As of June 30, 2013 and December 31, 2012, the Company’s long-term debt consisted of the following obligations (in thousands):

 
June 30,
2013
 
December 31,
2012
Revolving credit facility
$

 
$

10¼% senior unsecured notes
225,000

 
225,000

Capital leases
495

 
1,379


225,495

 
226,379

Less: obligations maturing within one year
178

 
953

Long term debt - net of current portion
$
225,317

 
$
225,426




Existing Revolving Credit Facility

On July 3, 2012, the Company entered into a Third Amendment to the Second Amended and Restated Credit Agreement, by and among the Company, as borrower, all of its subsidiaries as guarantors thereto, the lenders, Healthcare Finance Group, LLC, an administrative agent, and the other parties thereto.

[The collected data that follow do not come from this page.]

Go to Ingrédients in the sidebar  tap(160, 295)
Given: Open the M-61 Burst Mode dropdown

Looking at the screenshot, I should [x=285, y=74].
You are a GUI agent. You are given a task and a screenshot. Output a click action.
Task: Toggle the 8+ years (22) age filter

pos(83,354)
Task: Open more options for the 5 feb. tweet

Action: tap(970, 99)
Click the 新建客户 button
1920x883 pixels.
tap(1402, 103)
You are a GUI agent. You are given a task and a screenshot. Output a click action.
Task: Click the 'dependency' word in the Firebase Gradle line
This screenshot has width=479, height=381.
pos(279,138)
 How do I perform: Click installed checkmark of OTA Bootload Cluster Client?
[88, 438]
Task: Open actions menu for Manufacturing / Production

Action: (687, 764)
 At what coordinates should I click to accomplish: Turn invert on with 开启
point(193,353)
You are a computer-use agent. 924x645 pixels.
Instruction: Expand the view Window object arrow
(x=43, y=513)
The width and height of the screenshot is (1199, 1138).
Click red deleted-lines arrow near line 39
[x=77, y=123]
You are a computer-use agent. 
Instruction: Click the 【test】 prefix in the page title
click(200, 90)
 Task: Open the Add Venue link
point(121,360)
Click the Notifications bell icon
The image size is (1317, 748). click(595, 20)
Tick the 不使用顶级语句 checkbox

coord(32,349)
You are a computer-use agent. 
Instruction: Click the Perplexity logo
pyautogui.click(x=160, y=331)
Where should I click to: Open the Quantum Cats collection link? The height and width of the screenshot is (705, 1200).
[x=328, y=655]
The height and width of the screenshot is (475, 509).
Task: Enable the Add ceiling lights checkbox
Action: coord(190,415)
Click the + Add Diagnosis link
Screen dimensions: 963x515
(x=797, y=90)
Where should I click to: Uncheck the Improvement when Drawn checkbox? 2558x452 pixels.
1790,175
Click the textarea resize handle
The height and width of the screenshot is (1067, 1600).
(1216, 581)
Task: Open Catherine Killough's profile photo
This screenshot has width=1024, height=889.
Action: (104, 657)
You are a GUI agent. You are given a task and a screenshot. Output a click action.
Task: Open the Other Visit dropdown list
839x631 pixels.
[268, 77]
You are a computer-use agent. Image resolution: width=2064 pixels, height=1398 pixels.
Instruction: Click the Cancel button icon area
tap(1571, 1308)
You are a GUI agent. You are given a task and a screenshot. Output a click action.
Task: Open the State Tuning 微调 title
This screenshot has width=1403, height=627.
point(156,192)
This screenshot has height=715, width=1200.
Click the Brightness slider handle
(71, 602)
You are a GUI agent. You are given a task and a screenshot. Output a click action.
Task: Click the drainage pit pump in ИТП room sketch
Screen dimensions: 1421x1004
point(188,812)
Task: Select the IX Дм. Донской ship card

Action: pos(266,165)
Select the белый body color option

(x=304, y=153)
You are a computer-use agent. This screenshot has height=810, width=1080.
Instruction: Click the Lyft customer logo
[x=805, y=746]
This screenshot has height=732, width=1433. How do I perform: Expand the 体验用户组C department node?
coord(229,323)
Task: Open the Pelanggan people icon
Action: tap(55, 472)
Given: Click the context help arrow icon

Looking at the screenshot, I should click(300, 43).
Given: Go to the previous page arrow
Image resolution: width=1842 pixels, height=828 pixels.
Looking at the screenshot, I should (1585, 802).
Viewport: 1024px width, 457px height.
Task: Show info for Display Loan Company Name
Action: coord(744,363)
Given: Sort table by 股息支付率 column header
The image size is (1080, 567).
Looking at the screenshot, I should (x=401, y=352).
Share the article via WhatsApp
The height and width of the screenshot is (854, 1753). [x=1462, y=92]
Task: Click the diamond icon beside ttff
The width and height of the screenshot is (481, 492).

The amendment reduced revolving commitments from $150 million to $125 million; eliminated the minimum revolving balance requirement; increased the basket limitation for loans and advances to third parties and investments in permitted joint ventures to $60 million; removed the dollar limitation on permitted acquisitions so long as the proposed acquisition meets the pro forma and other conditions; lowered the LIBOR floor to 1.00% from 1.25%; and modified the definition of the term “Consolidated EBITDA”. There were no borrowings under the existing revolving credit facility as of June 30, 2013. Subsequent to June 30, 2013, the Company entered into its new senior credit facilities and, in connection therewith, terminated the existing revolving credit facility (see Note 15 Subsequent Events).

10 1/4% Senior Unsecured Notes

On June 3, 2013, the Company commenced an Offer to Purchase and Consent Solicitation (the "Offer") to the holders of the Company's outstanding 10 1/4% senior unsecured notes due 2015 (the "Notes") to purchase any and all of the Notes at $1,056.25 cash for each $1,000.00 of principal plus accrued but unpaid interest to the date of purchase.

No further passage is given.